▶ [TASK GOAL] Repeat exactly the lines from the line containing "Musicals (1067, 814)" through the last line of the records below, inclusive, and nothing else.

[Data items]
--------

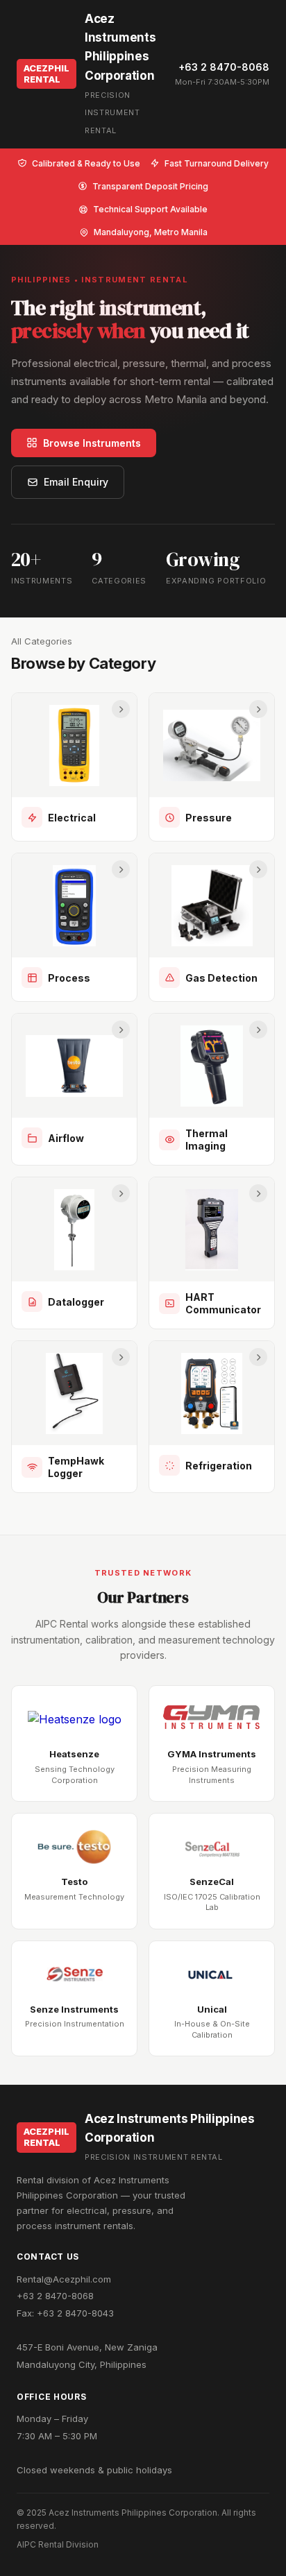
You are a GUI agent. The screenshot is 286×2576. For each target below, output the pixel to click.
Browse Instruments (92, 443)
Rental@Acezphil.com (64, 2279)
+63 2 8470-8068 (223, 67)
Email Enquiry (76, 482)
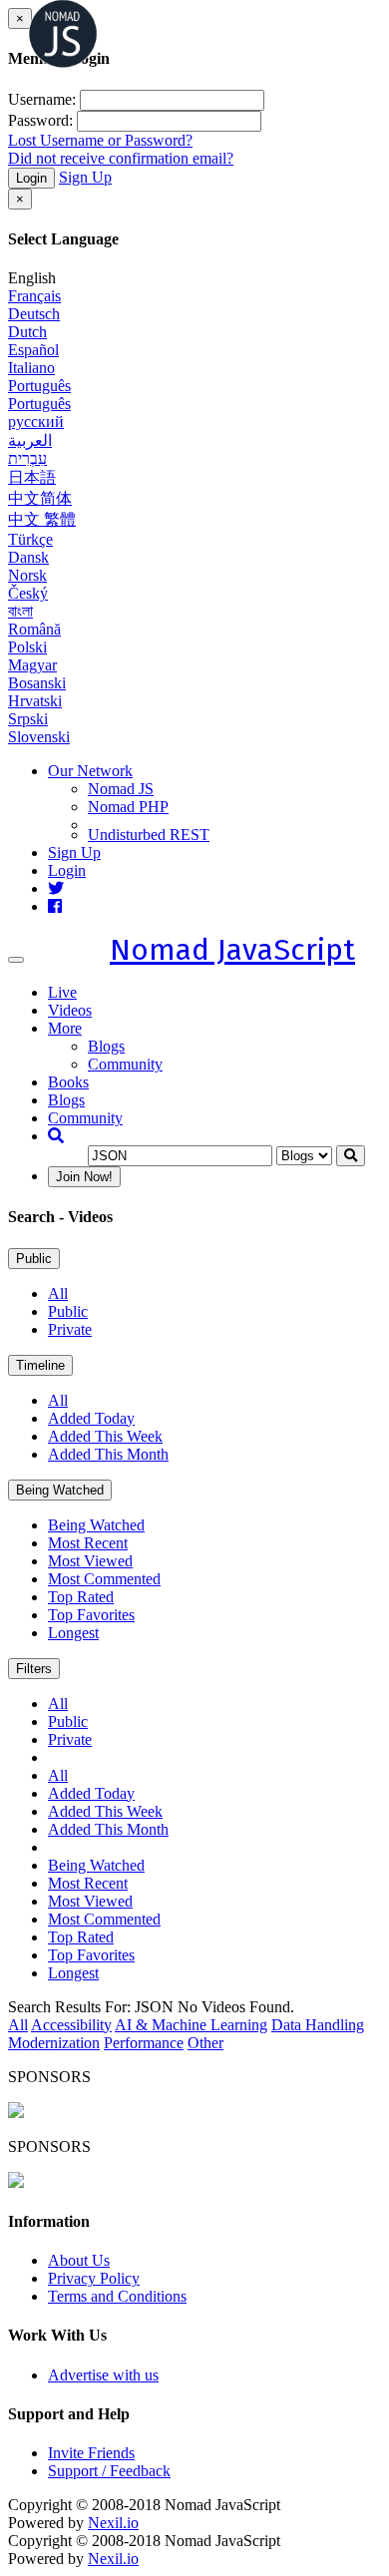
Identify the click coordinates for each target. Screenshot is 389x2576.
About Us (79, 2260)
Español (33, 349)
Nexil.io (113, 2522)
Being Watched (60, 1490)
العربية (30, 440)
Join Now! (84, 1176)
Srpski (28, 718)
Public (34, 1258)
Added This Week (105, 1436)
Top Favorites (91, 1614)
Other (205, 2042)
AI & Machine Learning (191, 2024)
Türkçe (30, 539)
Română (34, 629)
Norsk (27, 575)
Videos (70, 1010)
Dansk (28, 557)
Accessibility (71, 2024)
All (58, 1293)
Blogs (106, 1046)
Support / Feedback (109, 2470)
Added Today (91, 1418)
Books (68, 1081)
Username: (42, 99)
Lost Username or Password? (100, 140)
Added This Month (108, 1454)
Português (39, 385)
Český (28, 593)
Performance (144, 2042)
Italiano (31, 367)
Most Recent (88, 1542)
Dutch (27, 331)
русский (36, 421)
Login (31, 178)
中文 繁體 (42, 519)
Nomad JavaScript (232, 950)
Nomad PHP (128, 806)
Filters (34, 1668)
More (65, 1028)
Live (62, 992)
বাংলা (20, 611)
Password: (40, 120)
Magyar (32, 664)
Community (125, 1064)
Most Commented (104, 1578)
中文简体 (40, 498)
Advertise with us (103, 2374)
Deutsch (34, 313)
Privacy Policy (94, 2278)
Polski (27, 647)
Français (34, 295)
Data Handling (317, 2024)
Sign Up (85, 177)
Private (70, 1329)
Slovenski (39, 736)
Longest (73, 1632)
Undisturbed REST (148, 834)
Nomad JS (121, 788)
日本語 (32, 477)
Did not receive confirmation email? (120, 158)
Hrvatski (35, 700)
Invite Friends (91, 2452)
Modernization (54, 2042)
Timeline (40, 1365)
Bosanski (37, 682)
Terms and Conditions (117, 2296)
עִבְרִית (27, 458)
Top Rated (81, 1596)
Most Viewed (90, 1560)
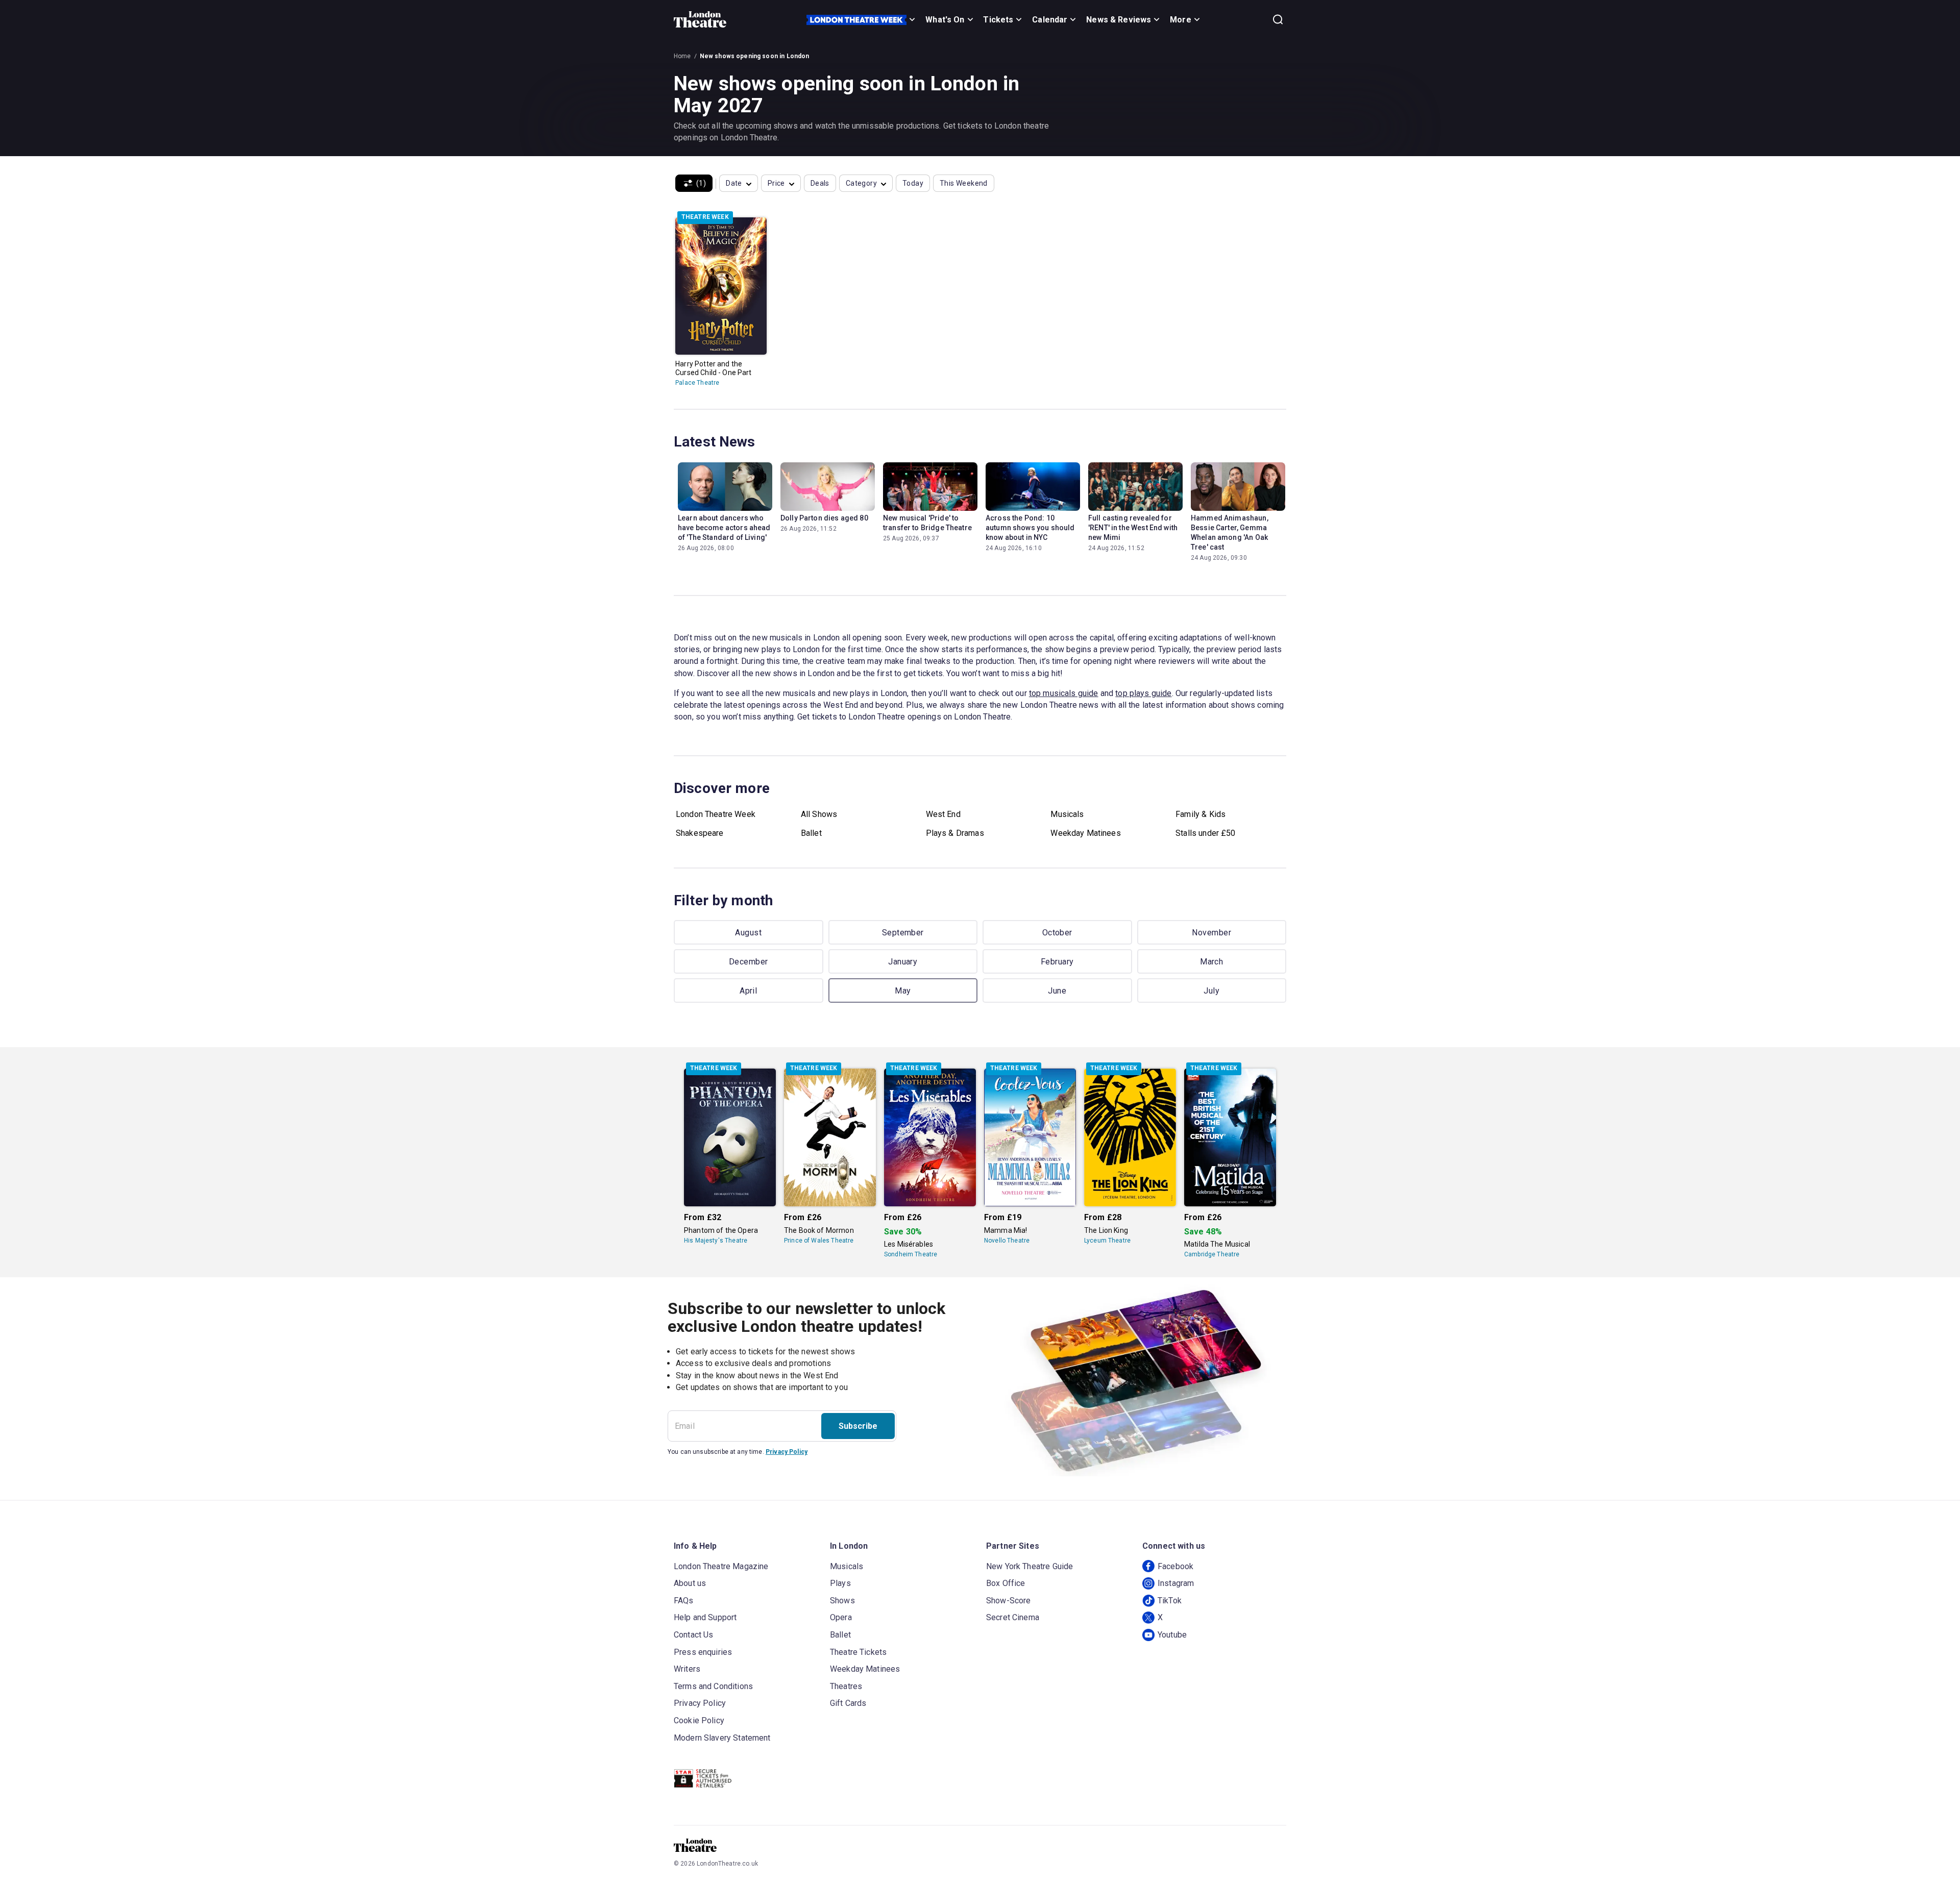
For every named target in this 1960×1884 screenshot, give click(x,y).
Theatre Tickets (858, 1652)
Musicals (1067, 814)
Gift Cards (848, 1703)
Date (734, 183)
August (748, 932)
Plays (840, 1583)
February (1057, 961)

--------

▶ [FINISHED TASK]
Musicals (1067, 814)
Gift Cards (848, 1703)
Date (734, 183)
August (748, 932)
Plays (840, 1583)
February (1057, 961)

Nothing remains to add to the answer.